Task statement: Copy out, word for word, the rows below from the one containing "You are a computer-use agent. Viewport: 1170px" through the one containing "pyautogui.click(x=505, y=377)", and include both of those rows.

Records supplied:
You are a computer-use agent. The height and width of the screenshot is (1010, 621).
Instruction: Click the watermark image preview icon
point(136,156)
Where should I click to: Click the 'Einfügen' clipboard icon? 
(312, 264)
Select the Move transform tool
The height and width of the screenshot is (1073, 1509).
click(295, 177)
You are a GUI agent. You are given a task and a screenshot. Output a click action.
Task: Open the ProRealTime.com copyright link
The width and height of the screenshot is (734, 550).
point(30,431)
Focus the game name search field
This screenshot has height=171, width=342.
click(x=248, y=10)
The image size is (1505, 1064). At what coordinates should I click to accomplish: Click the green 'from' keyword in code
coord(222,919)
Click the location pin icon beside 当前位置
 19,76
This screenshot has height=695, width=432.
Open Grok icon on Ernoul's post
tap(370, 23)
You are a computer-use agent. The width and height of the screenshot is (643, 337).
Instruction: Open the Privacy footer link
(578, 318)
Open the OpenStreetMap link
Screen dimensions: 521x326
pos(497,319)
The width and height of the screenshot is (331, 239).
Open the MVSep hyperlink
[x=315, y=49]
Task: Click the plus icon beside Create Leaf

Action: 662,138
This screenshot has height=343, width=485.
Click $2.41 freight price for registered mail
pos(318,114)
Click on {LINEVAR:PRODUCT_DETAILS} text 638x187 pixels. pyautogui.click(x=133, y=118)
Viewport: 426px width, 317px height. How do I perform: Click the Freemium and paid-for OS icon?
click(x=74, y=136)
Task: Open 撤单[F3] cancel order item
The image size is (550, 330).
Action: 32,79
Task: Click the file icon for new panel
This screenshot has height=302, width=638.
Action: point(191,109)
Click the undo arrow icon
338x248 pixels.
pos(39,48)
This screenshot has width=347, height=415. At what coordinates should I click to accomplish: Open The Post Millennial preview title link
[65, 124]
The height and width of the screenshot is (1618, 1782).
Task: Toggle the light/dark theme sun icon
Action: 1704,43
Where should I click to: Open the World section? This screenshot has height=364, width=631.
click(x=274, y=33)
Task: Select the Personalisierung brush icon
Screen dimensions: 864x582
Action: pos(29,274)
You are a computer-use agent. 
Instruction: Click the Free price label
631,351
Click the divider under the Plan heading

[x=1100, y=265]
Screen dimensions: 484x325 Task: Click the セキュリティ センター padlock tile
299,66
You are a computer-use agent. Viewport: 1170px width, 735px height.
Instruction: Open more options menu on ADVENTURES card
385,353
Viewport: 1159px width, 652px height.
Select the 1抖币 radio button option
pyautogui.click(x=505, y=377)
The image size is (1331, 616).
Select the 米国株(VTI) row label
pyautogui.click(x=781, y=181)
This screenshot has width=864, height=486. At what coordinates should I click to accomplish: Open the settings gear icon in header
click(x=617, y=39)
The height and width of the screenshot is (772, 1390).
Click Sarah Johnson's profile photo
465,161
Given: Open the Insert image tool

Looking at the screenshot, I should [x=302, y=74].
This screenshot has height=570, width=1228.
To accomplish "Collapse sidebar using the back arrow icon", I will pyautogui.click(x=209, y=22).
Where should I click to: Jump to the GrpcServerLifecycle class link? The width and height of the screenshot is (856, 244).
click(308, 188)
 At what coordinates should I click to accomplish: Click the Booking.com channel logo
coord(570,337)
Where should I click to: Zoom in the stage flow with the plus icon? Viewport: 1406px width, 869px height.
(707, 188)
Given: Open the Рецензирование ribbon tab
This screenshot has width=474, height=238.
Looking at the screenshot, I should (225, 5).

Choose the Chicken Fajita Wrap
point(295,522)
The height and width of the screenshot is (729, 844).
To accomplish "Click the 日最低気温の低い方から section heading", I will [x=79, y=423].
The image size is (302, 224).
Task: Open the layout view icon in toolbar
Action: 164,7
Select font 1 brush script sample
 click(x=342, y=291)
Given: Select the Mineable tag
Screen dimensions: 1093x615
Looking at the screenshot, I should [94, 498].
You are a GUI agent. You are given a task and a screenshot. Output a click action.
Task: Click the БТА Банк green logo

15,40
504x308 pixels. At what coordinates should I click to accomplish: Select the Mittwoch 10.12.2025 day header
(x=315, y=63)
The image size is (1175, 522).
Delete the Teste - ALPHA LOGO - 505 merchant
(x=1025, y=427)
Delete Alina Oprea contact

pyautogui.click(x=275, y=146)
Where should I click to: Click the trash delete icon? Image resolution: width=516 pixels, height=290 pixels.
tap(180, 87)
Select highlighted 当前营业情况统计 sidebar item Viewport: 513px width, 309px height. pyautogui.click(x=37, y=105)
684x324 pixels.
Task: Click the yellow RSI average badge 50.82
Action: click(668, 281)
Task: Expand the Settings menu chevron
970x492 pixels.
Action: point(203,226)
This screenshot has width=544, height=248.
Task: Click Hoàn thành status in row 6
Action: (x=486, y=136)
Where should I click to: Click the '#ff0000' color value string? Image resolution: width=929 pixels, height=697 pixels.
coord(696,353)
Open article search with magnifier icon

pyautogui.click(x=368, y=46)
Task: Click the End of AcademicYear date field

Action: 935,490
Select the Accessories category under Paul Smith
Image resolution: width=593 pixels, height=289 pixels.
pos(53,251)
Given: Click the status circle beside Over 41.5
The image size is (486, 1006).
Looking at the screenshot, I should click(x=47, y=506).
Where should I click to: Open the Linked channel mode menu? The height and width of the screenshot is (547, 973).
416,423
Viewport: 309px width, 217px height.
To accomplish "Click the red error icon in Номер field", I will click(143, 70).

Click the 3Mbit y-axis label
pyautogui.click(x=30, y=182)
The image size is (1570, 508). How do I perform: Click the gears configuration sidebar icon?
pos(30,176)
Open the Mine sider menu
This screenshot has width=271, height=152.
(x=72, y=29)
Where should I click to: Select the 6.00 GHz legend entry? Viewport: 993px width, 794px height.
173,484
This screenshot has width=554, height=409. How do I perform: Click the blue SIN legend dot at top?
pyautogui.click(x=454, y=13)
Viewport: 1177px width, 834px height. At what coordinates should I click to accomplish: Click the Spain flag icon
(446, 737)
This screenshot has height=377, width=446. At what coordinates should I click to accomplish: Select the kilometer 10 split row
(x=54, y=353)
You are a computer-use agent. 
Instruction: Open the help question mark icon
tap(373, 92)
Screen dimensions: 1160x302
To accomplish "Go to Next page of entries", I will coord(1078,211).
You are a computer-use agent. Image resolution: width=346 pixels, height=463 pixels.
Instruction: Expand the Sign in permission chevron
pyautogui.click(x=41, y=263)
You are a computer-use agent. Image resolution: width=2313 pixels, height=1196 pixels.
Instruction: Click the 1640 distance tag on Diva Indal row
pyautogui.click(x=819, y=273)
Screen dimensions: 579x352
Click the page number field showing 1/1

Problem solution:
You are a computer-use agent. Viewport: 1170px width, 735px height.
Instruction: Open more options menu on ADVENTURES card
385,353
Viewport: 1159px width, 652px height.
Select the 1抖币 radio button option
pyautogui.click(x=505, y=377)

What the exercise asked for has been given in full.